Exercise details => Word for word, repeat each record that follows.

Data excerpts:
********************

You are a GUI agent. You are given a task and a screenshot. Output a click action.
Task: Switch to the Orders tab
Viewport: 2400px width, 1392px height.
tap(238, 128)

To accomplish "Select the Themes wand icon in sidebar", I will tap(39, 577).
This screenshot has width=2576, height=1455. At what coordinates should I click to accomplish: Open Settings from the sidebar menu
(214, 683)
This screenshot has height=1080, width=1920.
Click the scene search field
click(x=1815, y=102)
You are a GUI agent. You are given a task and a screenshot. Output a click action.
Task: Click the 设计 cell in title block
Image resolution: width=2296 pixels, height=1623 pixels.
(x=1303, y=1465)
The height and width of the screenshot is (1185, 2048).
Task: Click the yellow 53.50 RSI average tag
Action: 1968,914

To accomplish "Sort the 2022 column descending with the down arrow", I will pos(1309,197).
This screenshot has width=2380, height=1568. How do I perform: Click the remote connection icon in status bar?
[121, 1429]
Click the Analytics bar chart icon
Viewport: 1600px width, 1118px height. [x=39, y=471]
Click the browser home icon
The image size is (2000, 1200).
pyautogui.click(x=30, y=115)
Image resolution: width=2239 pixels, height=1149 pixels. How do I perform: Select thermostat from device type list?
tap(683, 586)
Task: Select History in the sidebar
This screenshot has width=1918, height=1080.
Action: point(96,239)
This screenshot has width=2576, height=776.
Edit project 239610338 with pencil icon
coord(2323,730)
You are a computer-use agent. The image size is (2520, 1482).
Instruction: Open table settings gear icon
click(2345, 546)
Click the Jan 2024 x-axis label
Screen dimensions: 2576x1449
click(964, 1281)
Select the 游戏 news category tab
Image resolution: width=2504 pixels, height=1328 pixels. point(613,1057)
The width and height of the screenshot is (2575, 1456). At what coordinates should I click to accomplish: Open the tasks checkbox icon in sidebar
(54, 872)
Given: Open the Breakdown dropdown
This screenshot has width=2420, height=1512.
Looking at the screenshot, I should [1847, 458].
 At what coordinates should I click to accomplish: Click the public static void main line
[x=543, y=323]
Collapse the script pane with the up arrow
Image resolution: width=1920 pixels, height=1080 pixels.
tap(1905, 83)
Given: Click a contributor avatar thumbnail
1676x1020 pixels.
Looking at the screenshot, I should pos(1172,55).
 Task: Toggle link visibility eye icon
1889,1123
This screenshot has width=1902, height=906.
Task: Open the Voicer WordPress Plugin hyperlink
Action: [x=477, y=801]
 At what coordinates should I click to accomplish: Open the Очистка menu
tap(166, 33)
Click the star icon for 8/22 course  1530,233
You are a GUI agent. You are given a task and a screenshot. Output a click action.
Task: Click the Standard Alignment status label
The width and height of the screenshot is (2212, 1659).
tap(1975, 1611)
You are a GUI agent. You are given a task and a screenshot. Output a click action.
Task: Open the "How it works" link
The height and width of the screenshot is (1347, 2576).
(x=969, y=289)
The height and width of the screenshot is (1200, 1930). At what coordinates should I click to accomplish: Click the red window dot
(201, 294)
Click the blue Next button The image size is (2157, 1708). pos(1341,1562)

********************

Answer to the exercise =>
You are a GUI agent. You are given a task and a screenshot. Output a click action.
Task: Switch to the Orders tab
Viewport: 2400px width, 1392px height.
tap(238, 128)

To accomplish "Select the Themes wand icon in sidebar", I will tap(39, 577).
This screenshot has width=2576, height=1455. At what coordinates should I click to accomplish: Open Settings from the sidebar menu
(214, 683)
This screenshot has height=1080, width=1920.
Click the scene search field
click(x=1815, y=102)
You are a GUI agent. You are given a task and a screenshot. Output a click action.
Task: Click the 设计 cell in title block
Image resolution: width=2296 pixels, height=1623 pixels.
(x=1303, y=1465)
The height and width of the screenshot is (1185, 2048).
Task: Click the yellow 53.50 RSI average tag
Action: 1968,914

To accomplish "Sort the 2022 column descending with the down arrow", I will pos(1309,197).
This screenshot has width=2380, height=1568. How do I perform: Click the remote connection icon in status bar?
[121, 1429]
Click the Analytics bar chart icon
Viewport: 1600px width, 1118px height. [x=39, y=471]
Click the browser home icon
The image size is (2000, 1200).
pyautogui.click(x=30, y=115)
Image resolution: width=2239 pixels, height=1149 pixels. How do I perform: Select thermostat from device type list?
tap(683, 586)
Task: Select History in the sidebar
This screenshot has width=1918, height=1080.
Action: point(96,239)
This screenshot has width=2576, height=776.
Edit project 239610338 with pencil icon
coord(2323,730)
You are a computer-use agent. The image size is (2520, 1482).
Instruction: Open table settings gear icon
click(2345, 546)
Click the Jan 2024 x-axis label
Screen dimensions: 2576x1449
click(964, 1281)
Select the 游戏 news category tab
Image resolution: width=2504 pixels, height=1328 pixels. point(613,1057)
The width and height of the screenshot is (2575, 1456). At what coordinates should I click to accomplish: Open the tasks checkbox icon in sidebar
(54, 872)
Given: Open the Breakdown dropdown
This screenshot has width=2420, height=1512.
Looking at the screenshot, I should [1847, 458].
 At what coordinates should I click to accomplish: Click the public static void main line
[x=543, y=323]
Collapse the script pane with the up arrow
Image resolution: width=1920 pixels, height=1080 pixels.
tap(1905, 83)
Given: Click a contributor avatar thumbnail
1676x1020 pixels.
Looking at the screenshot, I should pos(1172,55).
 Task: Toggle link visibility eye icon
1889,1123
This screenshot has width=1902, height=906.
Task: Open the Voicer WordPress Plugin hyperlink
Action: [x=477, y=801]
 At what coordinates should I click to accomplish: Open the Очистка menu
tap(166, 33)
Click the star icon for 8/22 course  1530,233
You are a GUI agent. You are given a task and a screenshot. Output a click action.
Task: Click the Standard Alignment status label
The width and height of the screenshot is (2212, 1659).
tap(1975, 1611)
You are a GUI agent. You are given a task and a screenshot. Output a click action.
Task: Open the "How it works" link
The height and width of the screenshot is (1347, 2576).
(x=969, y=289)
The height and width of the screenshot is (1200, 1930). At what coordinates should I click to accomplish: Click the red window dot
(201, 294)
Click the blue Next button The image size is (2157, 1708). pos(1341,1562)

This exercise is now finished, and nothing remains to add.